__College set to host storied Colonial Relays at Zable Stadium for 43rd year__
p. For 43 years, the Colonial Relays has offered track and field fans a glimpse of some of the world’s finest athletes. From former 1,500-meter world record holder Sydney Maree to 2000 gold medalist LaTasha Colander, the event has featured Olympians, gold medalists, world and American record holders and countless All-Americans.
p. This weekend’s meet features 16 All-Americans, including Tribe senior Christo Landry, when a contingent of teams compete at Zable Stadium. Distance powerhouses Georgetown University and Iona University, and sprinters from Seton Hall University, headline the competitors.
p. “The fields across the board are going to be great,” men’s Head Coach Alex Gibby said. “Some of the best college teams, in some instances in the country, will be here and certainly in some instances in the east.”
p. In the past, the College has hosted a meet the weekend prior to the relays, and track teams from the north have trained in Williamsburg during spring break.
p. “It was great to see all the athletes running around the campus and all over Williamsburg, and to be walking around and hear the speakers blaring with results and announcing upcoming races,” Ken Halla ’86 said.
p. Halla, a four-time All-American, won the 10,000-m race in 1985, a year after he broke the school record for that distance in his first-ever 10K. He noted that the Colonial Relays were often a steppingstone to greater performances. His victory in 1985 led him to an impressive 70-second improvement on his personal record at the Penn Relays. Additionally, when coach Roy Chernock held him out of the 5,000-m in 1986, he turned in a memorable race at the Penn Relays, winning the 10,000-m.
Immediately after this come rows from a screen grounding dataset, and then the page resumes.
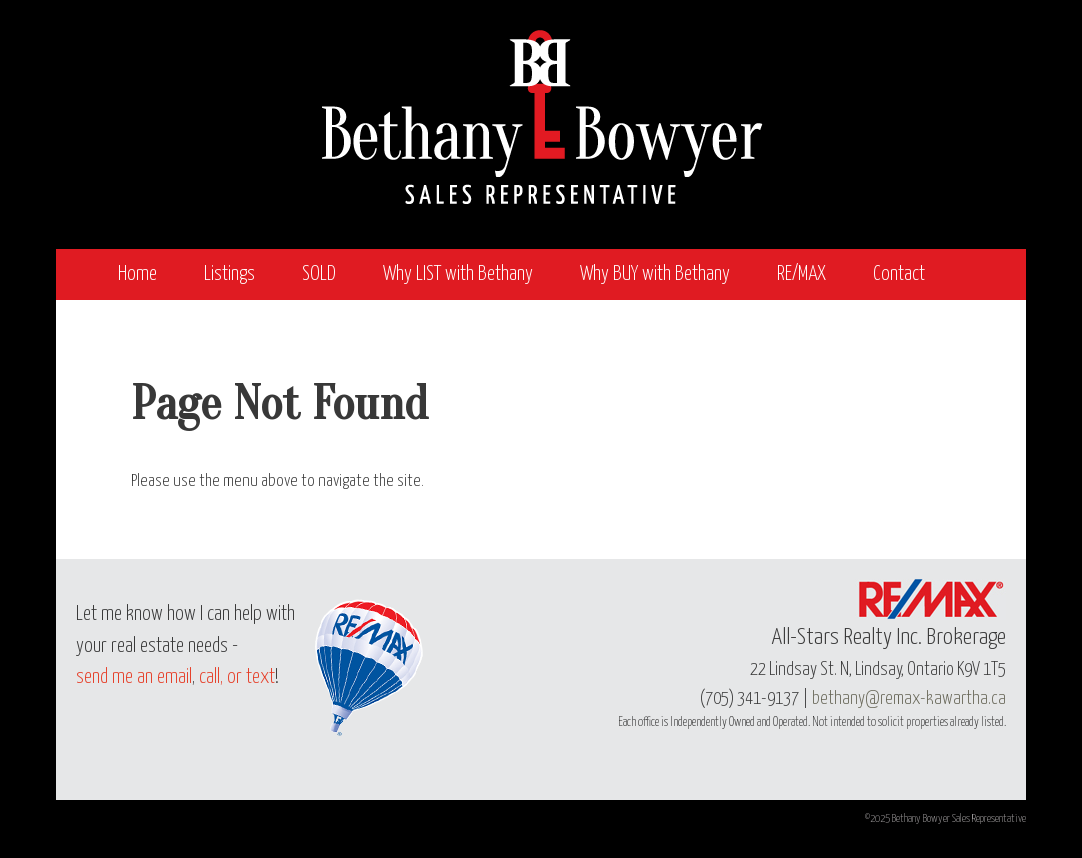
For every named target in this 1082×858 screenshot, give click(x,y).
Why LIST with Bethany (458, 274)
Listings (229, 274)
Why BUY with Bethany (655, 274)
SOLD (319, 274)
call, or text (237, 677)
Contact (899, 274)
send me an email (134, 677)
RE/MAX (801, 274)
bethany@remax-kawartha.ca (909, 699)
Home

p. Gibby also mentioned the importance of performances at the Colonial Relays as catalysts to great races.
p. “Every year I ran at the relays, I had a breakthrough in terms of performance, and it keyed off usually very productive outdoor track seasons for me,” Gibby said.
p. In addition to the races, the meet also creates an opportunity for track alumni to return to the College.
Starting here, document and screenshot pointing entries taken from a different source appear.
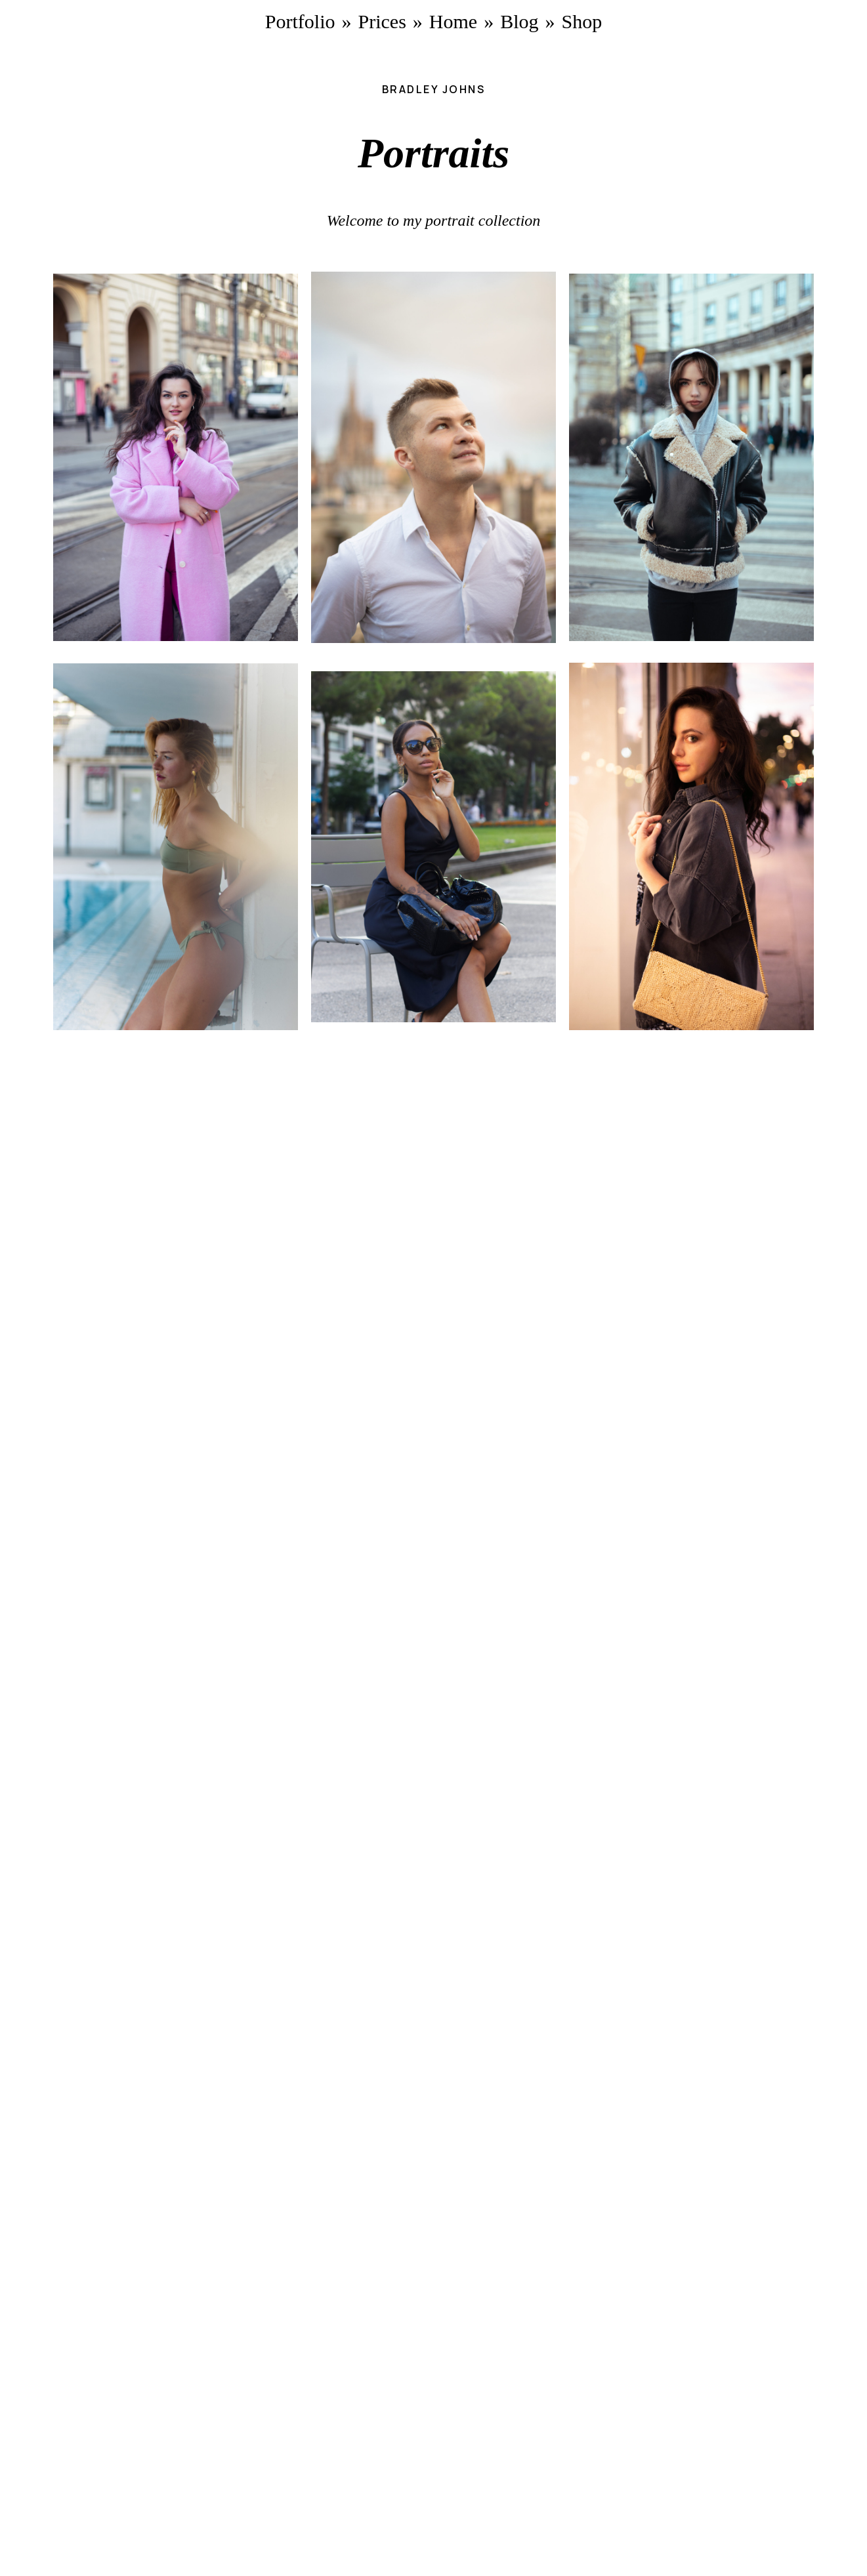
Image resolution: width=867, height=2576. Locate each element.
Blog (519, 21)
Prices (382, 21)
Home (453, 21)
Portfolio (300, 21)
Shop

p. Last year, Halla, Shelby Hawthorne ’67 and Brian Hyde ’96 organized a reunion to coincide with the Colonial Relays. In attendance at the Alumni House event were 150 alumni, as well as members of the track squad. Halla hopes to continue organizing reunions every few years.
p. Hawthorne noted that reunions give current athletes a chance to meet the College’s record holders so they can see these past performers as more than just names on a wall.
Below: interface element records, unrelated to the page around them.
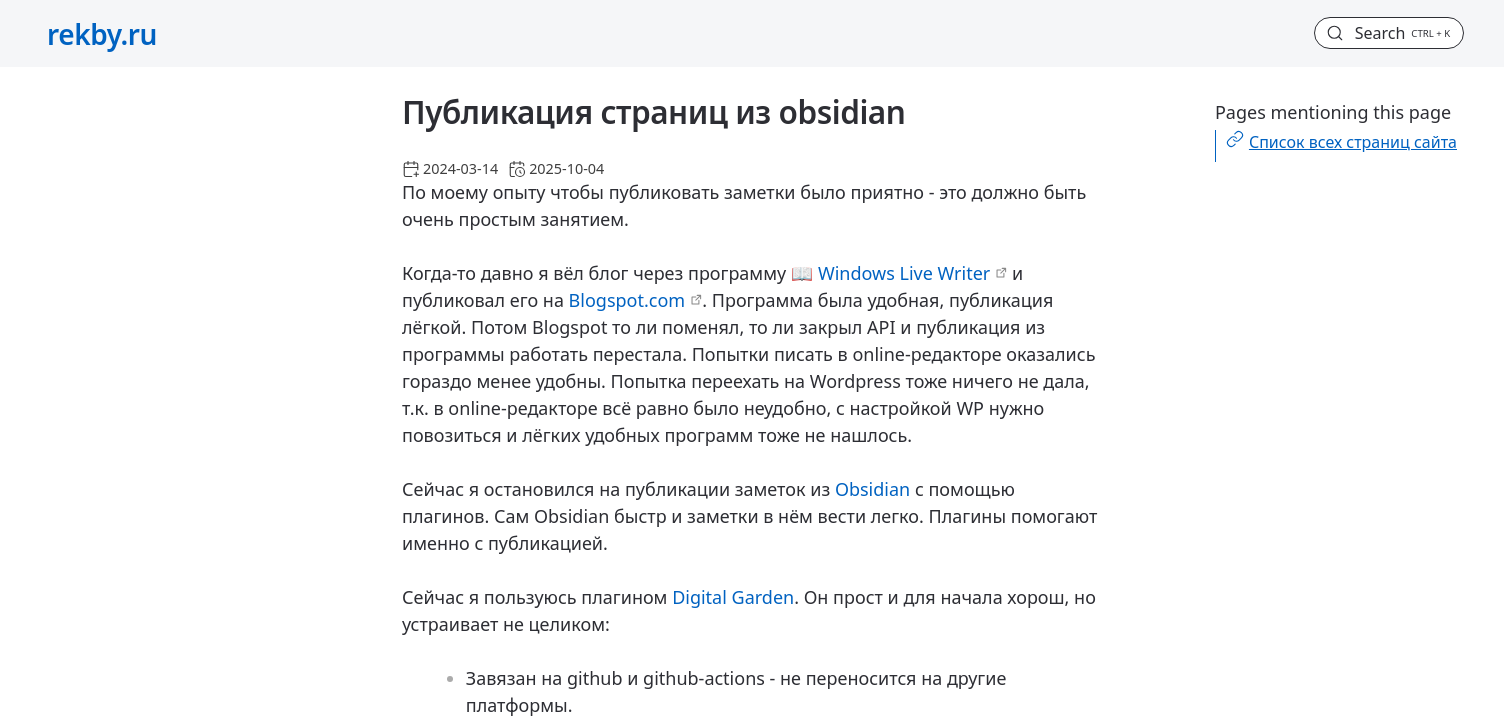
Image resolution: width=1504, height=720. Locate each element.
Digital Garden (733, 597)
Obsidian (872, 489)
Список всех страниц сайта (1353, 142)
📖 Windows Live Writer (890, 273)
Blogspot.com (627, 300)
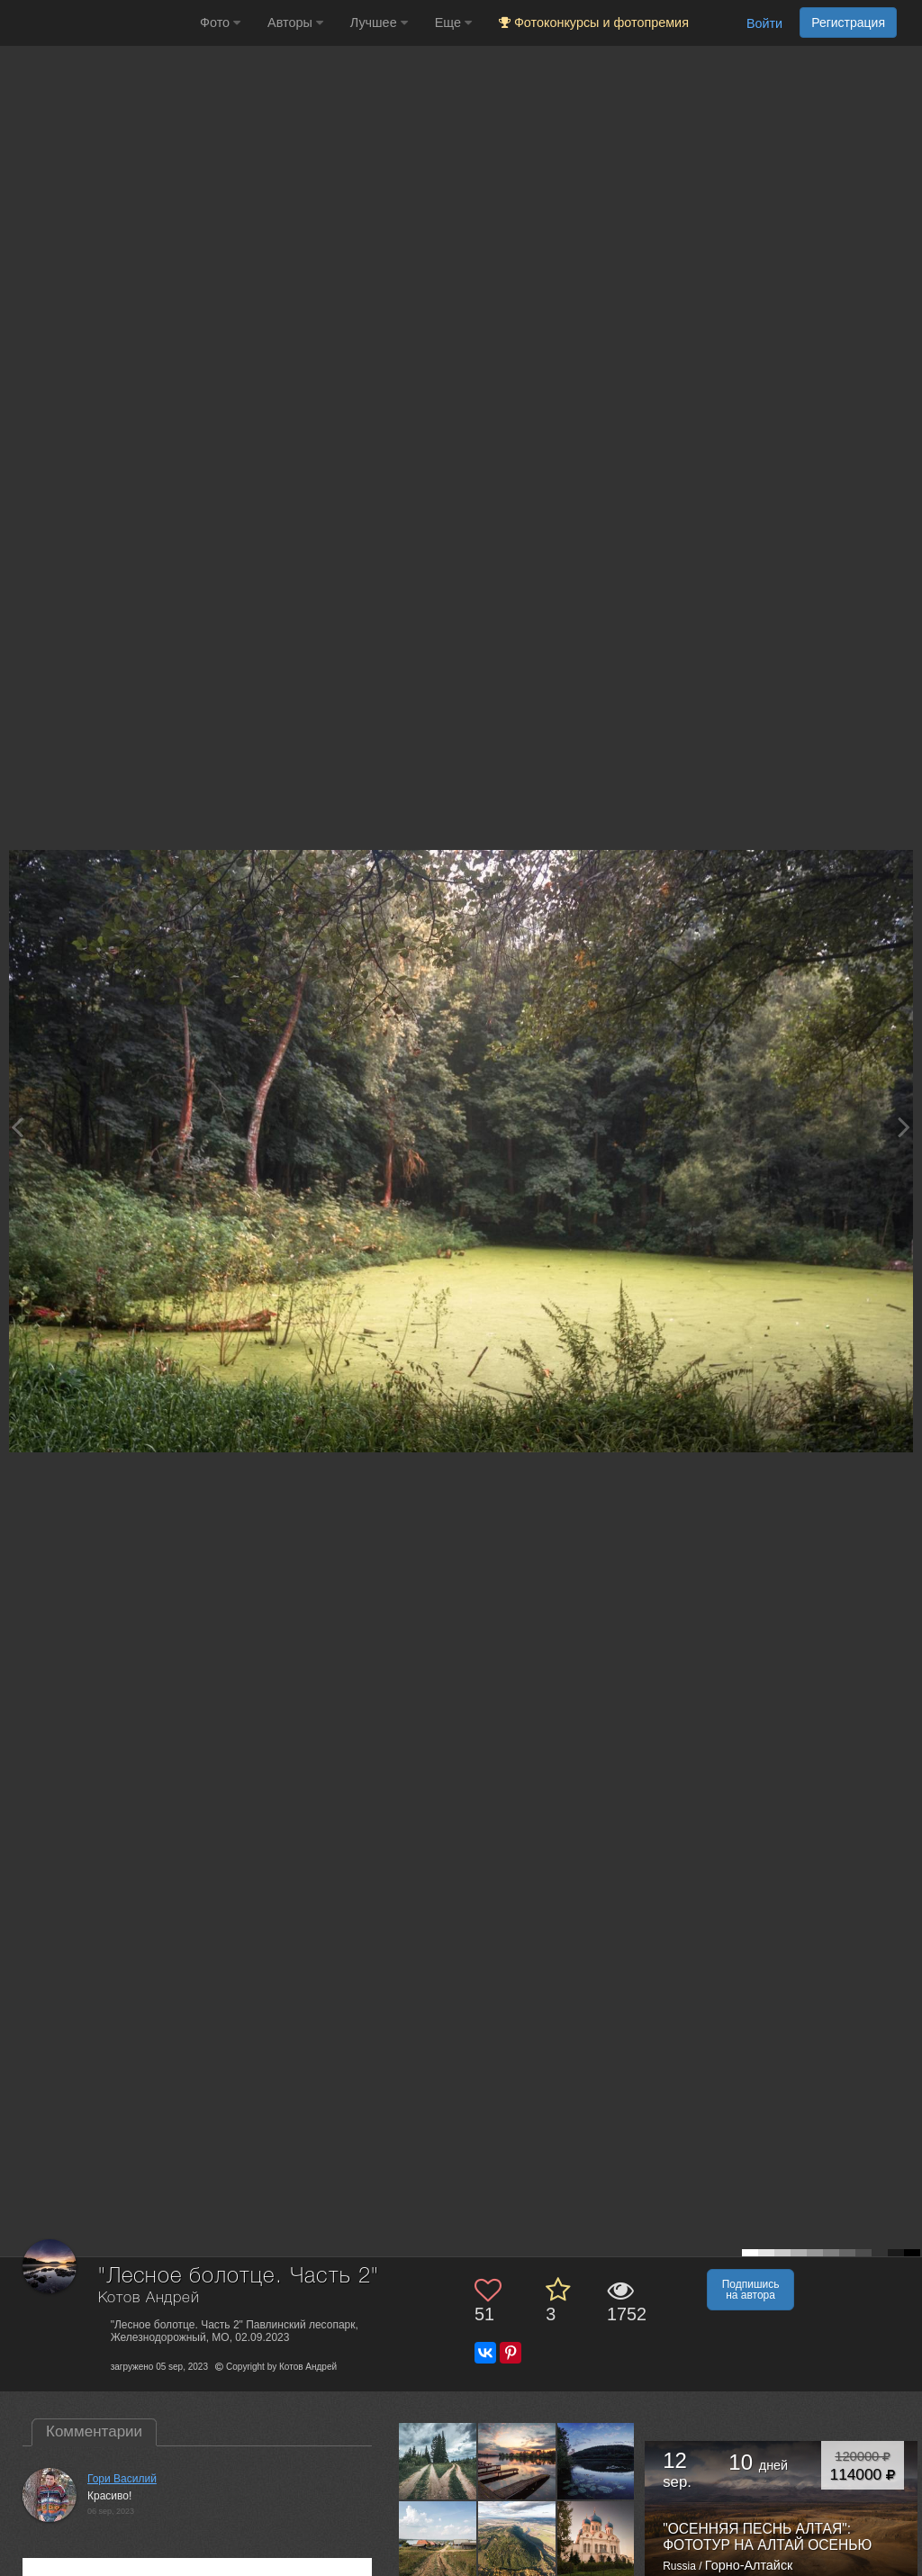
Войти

p. Although no official reunion is scheduled for this year’s Colonial Relays, alumni will still flock back to the College to take part in one of the longest-running meets in the country, second only to the Penn Relays.
p. “Even when it’s not a big reunion, alumni come back,” Hawthorne said.
p. The Hawthornes will be hosting guests at their home all weekend long in what Hawthorne termed a ritual. She has seen 42 of the 43 Colonial Relays, while her husband Randy ’67 has attended every meet.
p. “More than the great races has always been the atmosphere that surrounded – still surrounds – the meet,” Halla said. “The meet continues to have a warm spot in our hearts.”